● **Requirement**
Character for character, reproduce every entry below.

START Data for the task

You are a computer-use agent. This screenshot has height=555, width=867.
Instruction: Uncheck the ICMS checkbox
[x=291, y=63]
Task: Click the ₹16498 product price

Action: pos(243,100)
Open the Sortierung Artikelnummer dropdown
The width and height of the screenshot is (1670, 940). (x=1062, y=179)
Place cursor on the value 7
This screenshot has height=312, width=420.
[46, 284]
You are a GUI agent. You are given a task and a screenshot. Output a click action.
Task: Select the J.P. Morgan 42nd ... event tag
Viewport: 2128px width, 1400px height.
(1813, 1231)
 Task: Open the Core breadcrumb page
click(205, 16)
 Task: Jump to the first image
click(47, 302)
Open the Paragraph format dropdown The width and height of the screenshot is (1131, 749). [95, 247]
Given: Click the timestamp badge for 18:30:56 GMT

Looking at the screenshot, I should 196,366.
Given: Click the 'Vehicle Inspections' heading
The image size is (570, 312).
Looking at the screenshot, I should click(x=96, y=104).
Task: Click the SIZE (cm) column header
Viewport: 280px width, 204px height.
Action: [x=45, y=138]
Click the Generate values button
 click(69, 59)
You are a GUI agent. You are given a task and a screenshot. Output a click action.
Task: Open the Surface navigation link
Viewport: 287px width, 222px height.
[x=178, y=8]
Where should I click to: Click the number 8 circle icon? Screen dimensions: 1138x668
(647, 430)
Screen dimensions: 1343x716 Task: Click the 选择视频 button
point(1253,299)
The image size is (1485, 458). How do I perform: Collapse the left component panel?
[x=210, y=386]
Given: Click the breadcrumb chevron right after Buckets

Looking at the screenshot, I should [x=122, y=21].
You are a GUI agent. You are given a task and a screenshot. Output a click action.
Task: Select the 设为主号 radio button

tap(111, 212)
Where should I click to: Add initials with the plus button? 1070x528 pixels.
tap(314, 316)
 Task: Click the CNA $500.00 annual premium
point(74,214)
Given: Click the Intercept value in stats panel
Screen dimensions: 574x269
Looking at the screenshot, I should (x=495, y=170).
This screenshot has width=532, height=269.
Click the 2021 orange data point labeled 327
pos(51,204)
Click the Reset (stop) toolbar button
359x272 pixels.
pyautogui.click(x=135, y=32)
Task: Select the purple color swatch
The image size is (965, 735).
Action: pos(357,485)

END Data for the task

● **Answer box**
You are a computer-use agent. This screenshot has height=555, width=867.
Instruction: Uncheck the ICMS checkbox
[x=291, y=63]
Task: Click the ₹16498 product price

Action: pos(243,100)
Open the Sortierung Artikelnummer dropdown
The width and height of the screenshot is (1670, 940). (x=1062, y=179)
Place cursor on the value 7
This screenshot has height=312, width=420.
[46, 284]
You are a GUI agent. You are given a task and a screenshot. Output a click action.
Task: Select the J.P. Morgan 42nd ... event tag
Viewport: 2128px width, 1400px height.
(1813, 1231)
 Task: Open the Core breadcrumb page
click(205, 16)
 Task: Jump to the first image
click(47, 302)
Open the Paragraph format dropdown The width and height of the screenshot is (1131, 749). [95, 247]
Given: Click the timestamp badge for 18:30:56 GMT

Looking at the screenshot, I should 196,366.
Given: Click the 'Vehicle Inspections' heading
The image size is (570, 312).
Looking at the screenshot, I should click(x=96, y=104).
Task: Click the SIZE (cm) column header
Viewport: 280px width, 204px height.
Action: [x=45, y=138]
Click the Generate values button
 click(69, 59)
You are a GUI agent. You are given a task and a screenshot. Output a click action.
Task: Open the Surface navigation link
Viewport: 287px width, 222px height.
[x=178, y=8]
Where should I click to: Click the number 8 circle icon? Screen dimensions: 1138x668
(647, 430)
Screen dimensions: 1343x716 Task: Click the 选择视频 button
point(1253,299)
The image size is (1485, 458). How do I perform: Collapse the left component panel?
[x=210, y=386]
Given: Click the breadcrumb chevron right after Buckets

Looking at the screenshot, I should [x=122, y=21].
You are a GUI agent. You are given a task and a screenshot. Output a click action.
Task: Select the 设为主号 radio button

tap(111, 212)
Where should I click to: Add initials with the plus button? 1070x528 pixels.
tap(314, 316)
 Task: Click the CNA $500.00 annual premium
point(74,214)
Given: Click the Intercept value in stats panel
Screen dimensions: 574x269
Looking at the screenshot, I should (x=495, y=170).
This screenshot has width=532, height=269.
Click the 2021 orange data point labeled 327
pos(51,204)
Click the Reset (stop) toolbar button
359x272 pixels.
pyautogui.click(x=135, y=32)
Task: Select the purple color swatch
The image size is (965, 735).
Action: pos(357,485)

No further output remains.